Scott Hanselman

The Weekly Source Code 52 - You keep using that LINQ, I dunna think it means what you think it means.

June 18, '10 Comments [25] Posted in ASP.NET | Data | Learning .NET | LINQ | Source Code
Sponsored By

Remember good developers don't just write source code, they also READ it. You don't just become a great poet by writing lots of poems. Read and absorb as well. Do check out the Source Code category of my blog here, there is (as of today) 15 pages of posts on Source Code you can check out.

Recently my friend Jonathan Carter (OData Dude, my name for him) was working with a partner on some really weird stuff that was happening with a LINQ to SQL query. Remember that every abstraction sometimes leaks and that the whole port of an abstraction is "raise the level" so you don't have to worry about something.

Plumbing is great because it abstracts away water delivery. For all I know, there's a dude with a bucket who runs to my house when I turn on the tap. Doesn't matter to me, as long as I get water. However, sometimes something goes wrong with that dude, and I don't understand what's up with my water. This happened to JC and this partner.

In this example, we're using the AdventureWorks Sample Database to make this point. Here's some sample code the partner sent us to reproduce the weirdness.

protected virtual Customer GetByPrimaryKey(Func<customer, bool> keySelection)
{
AdventureWorksDataContext context = new AdventureWorksDataContext();

return (from r in context.Customers select r).SingleOrDefault(keySelection);
}

[TestMethod]
public void CustomerQuery_Test_01()
{
Customer customer = GetByPrimaryKey(c => c.CustomerID == 2);
}

[TestMethod]
public void CustomerQuery_Test_02()
{
AdventureWorksDataContext context = new AdventureWorksDataContext();
Customer customer = (from r in context.Customers select r).SingleOrDefault(c => c.CustomerID == 2);
}

CustomerQuery_Test_01 calls the GetByPrimaryKey method.
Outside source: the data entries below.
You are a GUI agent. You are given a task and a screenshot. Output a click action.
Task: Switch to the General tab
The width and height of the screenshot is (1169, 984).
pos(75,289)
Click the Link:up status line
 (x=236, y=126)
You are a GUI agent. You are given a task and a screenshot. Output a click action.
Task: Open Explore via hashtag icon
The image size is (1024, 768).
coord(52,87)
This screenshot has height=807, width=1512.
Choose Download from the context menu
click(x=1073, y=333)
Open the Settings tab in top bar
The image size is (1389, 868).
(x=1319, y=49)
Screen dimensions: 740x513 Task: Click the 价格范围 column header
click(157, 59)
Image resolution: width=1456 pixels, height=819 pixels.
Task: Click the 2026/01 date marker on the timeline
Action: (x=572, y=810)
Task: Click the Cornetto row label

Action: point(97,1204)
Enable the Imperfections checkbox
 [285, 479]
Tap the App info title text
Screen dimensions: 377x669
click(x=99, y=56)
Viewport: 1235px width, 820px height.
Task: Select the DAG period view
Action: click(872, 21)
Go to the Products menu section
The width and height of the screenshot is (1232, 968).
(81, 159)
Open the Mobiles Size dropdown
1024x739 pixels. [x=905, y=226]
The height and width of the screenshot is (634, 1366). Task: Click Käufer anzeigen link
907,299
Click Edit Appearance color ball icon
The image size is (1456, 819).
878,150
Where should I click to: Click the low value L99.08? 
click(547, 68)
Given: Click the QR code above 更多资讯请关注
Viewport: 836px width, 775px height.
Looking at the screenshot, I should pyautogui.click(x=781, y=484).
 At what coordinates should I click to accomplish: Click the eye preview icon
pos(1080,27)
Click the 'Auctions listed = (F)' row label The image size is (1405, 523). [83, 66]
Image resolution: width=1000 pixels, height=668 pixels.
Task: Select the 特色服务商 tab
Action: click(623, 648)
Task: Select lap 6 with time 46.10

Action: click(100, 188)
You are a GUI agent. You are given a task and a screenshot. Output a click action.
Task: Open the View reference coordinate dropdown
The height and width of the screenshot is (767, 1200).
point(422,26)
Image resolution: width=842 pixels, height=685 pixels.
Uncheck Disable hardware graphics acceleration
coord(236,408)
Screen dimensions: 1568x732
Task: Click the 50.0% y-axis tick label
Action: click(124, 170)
That method takes a Func as a parameter. He's actually passing in a lamdba expression into the GetByPrimaryKey function. That makes the method reusable and is the beginning of some nice helper functions for his DAL (Data Access Layer). He's split up the query into two places. Seems reasonable, right?

Well, if you run this in Visual Studio - and in this example, I'll use the Intellitrace feature to see the actual SQL that was executed, although you can also use SQL Profiler - we see:

Wrong SQL in the Watch Window

Here's the query in text:

SELECT [t0].[CustomerID], [t0].[NameStyle], [t0].[Title], 
[t0].[FirstName], [t0].[MiddleName], [t0].[LastName],
[t0].[Suffix], [t0].[CompanyName], [t0].[SalesPerson],
[t0].[EmailAddress], [t0].[Phone], [t0].[PasswordHash],
[t0].[PasswordSalt], [t0].[rowguid], [t0].[ModifiedDate]
FROM [SalesLT].[Customer] AS [t0]

Um, where's the WHERE clause? Will LINQ to SQL kill my pets and cause me to lose my job? Does Microsoft suck? Let's take a look at the second query, called in CustomerQuery_Test_02():

SELECT [t0].[CustomerID], [t0].[NameStyle], [t0].[Title], 
[t0].[FirstName], [t0].[MiddleName], [t0].[LastName],
[t0].[Suffix], [t0].[CompanyName], [t0].[SalesPerson],
[t0].[EmailAddress], [t0].[Phone], [t0].[PasswordHash],
[t0].[PasswordSalt], [t0].[rowguid], [t0].[ModifiedDate]
FROM [SalesLT].[Customer] AS [t0]
WHERE [t0].[CustomerID] = @p0

OK, there it is, but why does the second LINQ query cause a WHERE clause to be emitted but the first doesn't? They look like basically the same code path, just one is broken up.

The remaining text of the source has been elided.